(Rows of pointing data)
···
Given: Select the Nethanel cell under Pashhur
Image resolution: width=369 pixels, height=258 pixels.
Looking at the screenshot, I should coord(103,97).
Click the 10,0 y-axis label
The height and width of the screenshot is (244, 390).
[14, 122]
···
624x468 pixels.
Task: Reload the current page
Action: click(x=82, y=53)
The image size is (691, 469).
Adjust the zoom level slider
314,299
···
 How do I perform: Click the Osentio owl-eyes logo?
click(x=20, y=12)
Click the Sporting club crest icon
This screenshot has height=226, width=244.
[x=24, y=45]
···
**Stated problem**
Extract every line of the entries above that contains the string "width", treating uppercase and lowercase as different.

**Worked solution**
Image resolution: width=369 pixels, height=258 pixels.
The height and width of the screenshot is (244, 390).
This screenshot has height=226, width=244.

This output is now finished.